В чем же заключается Правда, о которой я беседую с вами? На этот вопрос отвечает нам евангельская заповедь. Прежде всего, люби бога, и затем люби ближнего, как самого себя. Заповедь эта, несмотря на свою краткость, заключает в себе всю мудрость, весь смысл человеческой жизни.

Люби бога – ибо он жизнодавец и человеколюбец, ибо в нем источник добра, нравственной красоты и истины. В нем – Правда. В этом самом храме, где приносится бескровная жертва богу, – в нем же совершается и непрестанное служение Правде. Все стены его пропитаны Правдой, так что вы, – даже худшие из вас, – входя в храм, чувствуете себя умиротворенными и просветленными. Здесь, перед лицом распятого, вы утоляете печали ваши; здесь обретаете покой для смущенных душ ваших. Он был распят ради Правды, лучи которой излились от него на весь мир, – вы ли ослабнете духом перед постигающими вас испытаниями?

Люби ближнего, как самого себя, – такова вторая половина Христовой заповеди. Я не буду говорить о том, что без любви к ближнему невозможно общежитие, – скажу прямо, без оговорок: любовь эта, сама по себе, помимо всяких сторонних соображений, есть краса и ликование нашей жизни. Мы должны любить ближнего не ради взаимности, но ради самой любви. Должны любить непрестанно, самоотверженно, с готовностью положить душу, подобно тому, как добрый пастырь полагает душу за овец своих.

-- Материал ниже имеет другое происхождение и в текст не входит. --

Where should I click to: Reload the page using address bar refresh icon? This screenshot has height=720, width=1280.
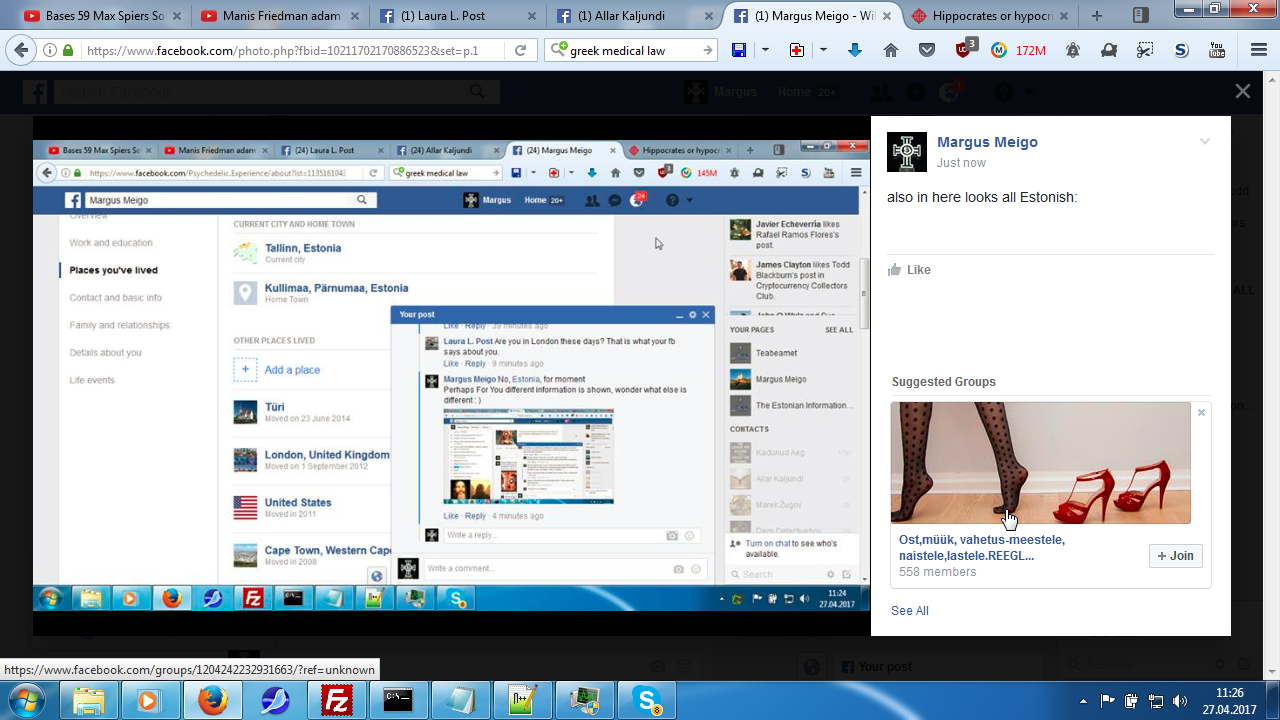tap(520, 50)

Мы должны стремиться к ближнему на помощь, не рассчитывая, возвратит он или не возвратит оказанную ему услугу; мы должны защитить его от невзгод, хотя бы невзгода угрожала поглотить нас самих; мы должны предстательствовать за него перед сильными мира, должны идти за него в бой. Чувство любви к ближнему есть то высшее сокровище, которым обладает только человек и которое отличает его от прочих животных. Без его оживотворяющего духа все дела человеческие мертвы, без него тускнеет и становится непонятною самая цель существования. Только те люди живут полною жизнью, которые пламенеют любовью и самоотвержением; только они одни знают действительные радования жизни.

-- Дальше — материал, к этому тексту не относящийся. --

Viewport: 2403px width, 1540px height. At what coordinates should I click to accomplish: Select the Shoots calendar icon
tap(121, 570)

Итак, будем любить бога и друг друга – таков смысл человеческой Правды. Будем искать ее и пойдем по стезе ее. Не убоимся козней лжи, но станем добре и противопоставим им обретенную нами Правду. Ложь посрамится, а Правда останется и будет согревать сердца людей.

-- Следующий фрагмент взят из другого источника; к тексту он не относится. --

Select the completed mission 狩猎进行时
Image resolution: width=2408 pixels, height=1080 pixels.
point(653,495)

Теперь вы возвратитесь в домы ваши и предадитесь веселию о празднике рождества господа и человеколюбца. Но и среди веселия вашего не забывайте, что с ним пришла в мир Правда, что она во все дни, часы и минуты присутствует посреди вас и что она представляет собою тот священный огонь, который освещает и согревает человеческое существование.

Когда батюшка кончил и с клироса раздалось: «Буди имя господне благословенно», то по всей церкви пронесся глубокий вздох. Точно вся громада молящихся этим вздохом подтверждала: «Да, буди благословенно!»

Но из присутствовавших в церкви всех внимательнее вслушивался в слова отца Павла десятилетний сын мелкой землевладелицы Сережа Русланцев. По временам он даже обнаруживал волнение, глаза его наполнились слезами, щеки горели, и сам он всем корпусом подавался вперед, точно хотел о чем-то спросить.

Марья Сергеевна Русланцева была молодая вдова и имела крохотную усадьбу в самом селе. Во времена крепостной зависимости в селе было до семи помещичьих усадьб, отстоявших в недальнем друг от друга расстоянии. Помещики были мелкопоместные, а Федор Павлыч Русланцев принадлежал к числу самых бедных: у него всего было три крестьянских двора да с десяток дворовых. Но так как его почти постоянно выбирали на разные должности, то служба помогала ему составить небольшой капитал. Когда наступило освобождение, он получил, в качестве мелкопоместного, льготный выкуп и, продолжая полевое хозяйство на оставшемся за наделом клочке земли, мог изо дня в день существовать.

Марья Сергеевна вышла за него замуж значительное время спустя после крестьянского освобождения, а через год уже была вдовой. Федор Павлыч осматривал верхом свой лесной участок, лошадь чего-то испугалась, вышибла его из седла, и он расшиб голову об дерево. Через два месяца у молодой вдовы родился сын.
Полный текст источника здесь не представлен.